In the present case, the sole testimony presented was that of Dr. Kately, who indicated that he only compiled and analyzed the test results. The blood samples were drawn, and the testing was done, by other department personnel. Dr. Kately could only testify as to the usual methods used by his staff personnel to verify the identity of the persons from whom the blood samples were drawn and to identify the samples as belonging to those persons; Dr. Kately had no personal knowledge as to whether those methods were indeed employed in the present case.

Plaintiff argues that Dr. Kately's testimony should be deemed sufficient, citing Mason v Lovings, 24 Mich. App. 101; 180 NW2d 73 (1970). In Mason, supra, pp 108-112, this Court found a sufficient foundation for admitting the results of an alcohol urine test where the police officer who took the defendant's urine sample had no independent recollection of receiving and tagging the sample, but was able to testify that in all suspected drunk cases he invariably took a urine sample, tagged it, and stored it and that he was sure that he had followed this procedure with respect to defendant. The Mason Court emphasized that the police officer "testified as to the standard procedures which he followed, not merely the procedures generally followed in his department". Mason, supra, p 110. Mason is distinguishable, since here Dr. Kately could only testify to the usual *490 procedures of others in his department. While a sufficient foundation would have been laid had plaintiff called the other staff members who could have testified based on their recollection or own personal habit, Dr. Kately's testimony was not adequate. Compare Bauer, supra.
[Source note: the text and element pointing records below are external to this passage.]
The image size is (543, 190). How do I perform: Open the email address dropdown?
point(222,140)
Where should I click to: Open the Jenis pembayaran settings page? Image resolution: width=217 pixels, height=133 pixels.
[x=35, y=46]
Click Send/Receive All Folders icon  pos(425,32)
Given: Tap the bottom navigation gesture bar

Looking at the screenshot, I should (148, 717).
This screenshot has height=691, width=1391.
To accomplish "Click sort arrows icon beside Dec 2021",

We conclude that a sufficient foundation was not laid in the present case. Plaintiff's alternative argument is that defendant's objection at trial to admission of the HLA test evidence for lack of sufficient foundation was waived by reason of defendant's failure to object at the time of the taking of Dr. Kately's deposition, citing GCR 1963, 308.3(1):

"Objections to the competency of a witness or to the competency, relevancy, or materiality of testimony are not waived by failure to make them before or during the taking of the deposition, unless the ground of the objection is one which might have been obviated or removed if presented at that time."
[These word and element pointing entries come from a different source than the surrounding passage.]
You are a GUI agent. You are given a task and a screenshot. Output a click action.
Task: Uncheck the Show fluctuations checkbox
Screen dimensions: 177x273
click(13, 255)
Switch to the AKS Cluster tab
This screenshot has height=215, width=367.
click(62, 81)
We cannot agree. Challenges to the admissibility of deposition testimony constitute "an exception to the waiver provisions of the court rules", since they can be "adequately disposed of only by an exercise of the trial judge's discretion". Moore v Lederle Laboratories, 42 Mich. App. 689, 695; 202 NW2d 481 (1972), aff'd 392 Mich. 289, 294; 220 NW2d 400 (1974); see also Schalkofski v Lawrence, 37 Mich. App. 686, 689-690; 195 NW2d 292 (1972).
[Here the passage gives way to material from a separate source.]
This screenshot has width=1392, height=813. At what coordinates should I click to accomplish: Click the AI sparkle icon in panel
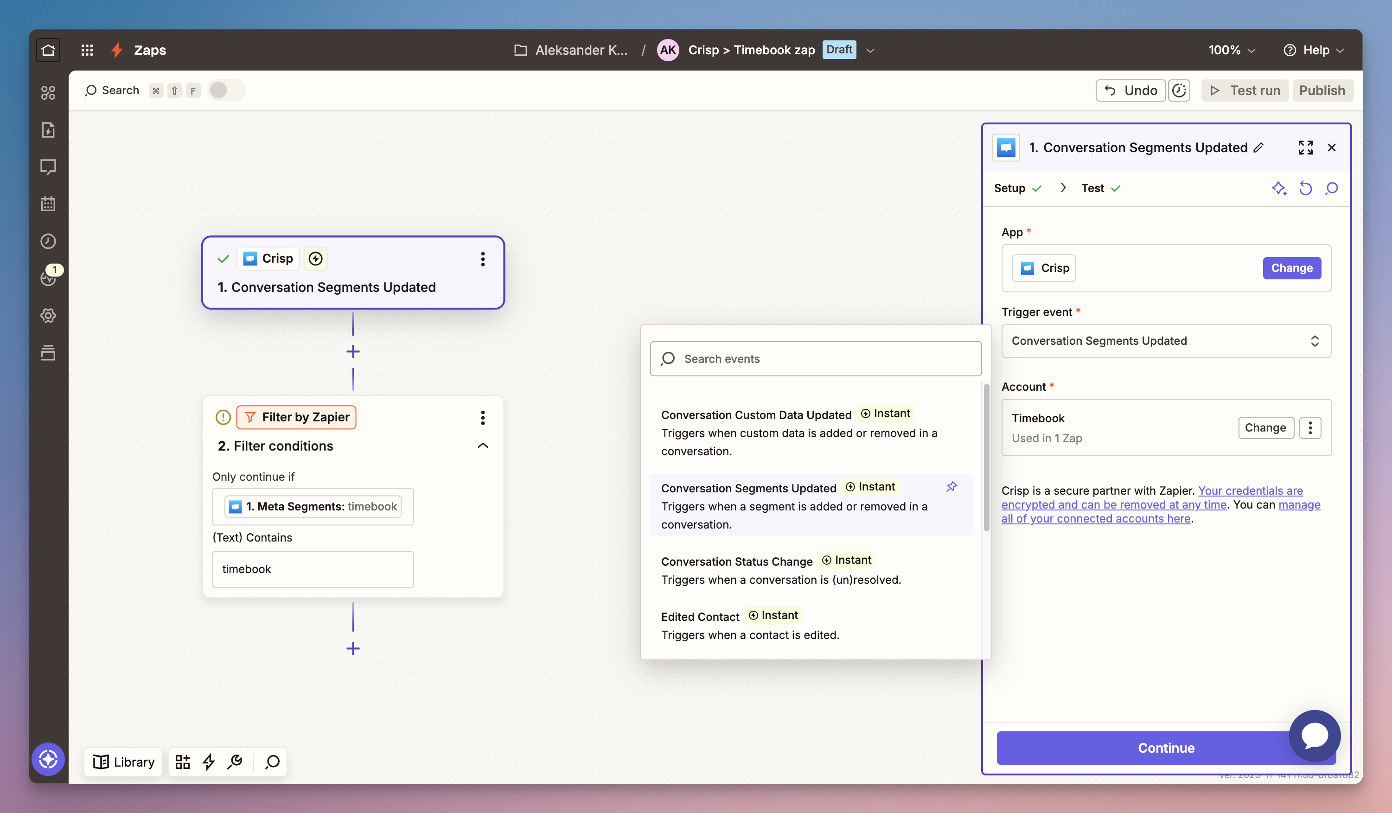pos(1278,188)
The admission of the HLA test results without a sufficient foundation having been laid constitutes reversible error. However, in the interest of judicial efficiency and to avoid the possibility of an unnecessary entire retrial, pursuant to our powers under GCR 1963, 820.1(7), we order that plaintiff, *491 within 60 days, may file with the trial court a motion for an evidentiary hearing for the purpose of supplying the necessary testimony to lay a sufficient foundation for admission of the HLA test results. After the evidentiary hearing the trial court shall determine whether a sufficient foundation has been laid. Should the trial court find that a sufficient foundation was not laid, the trial court shall grant defendant a new trial. We do not retain jurisdiction.

Remanded for proceedings consistent with this opinion. No costs, a novel question of public significance having been presented.

NOTES

[*] Circuit judge, sitting on the Court of Appeals by assignment.